WHAT TO DO
Scan the lines below and report each one containing "agent" by copying it.

Collection entries:
___
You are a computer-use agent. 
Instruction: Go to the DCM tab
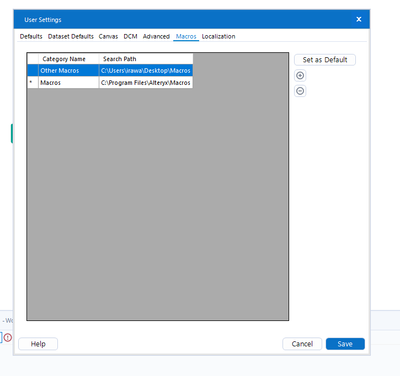(x=130, y=36)
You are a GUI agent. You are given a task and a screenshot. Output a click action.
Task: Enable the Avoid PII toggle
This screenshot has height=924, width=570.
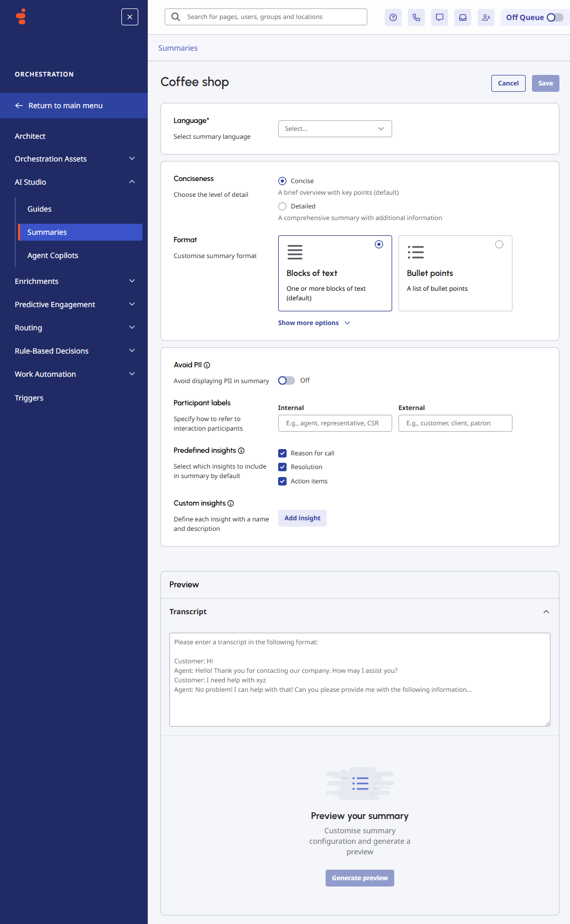click(x=287, y=380)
___
ANSWER FOR THE TASK
You are a computer-use agent. 
You are a GUI agent. You are given a task and a screenshot. Output a click action.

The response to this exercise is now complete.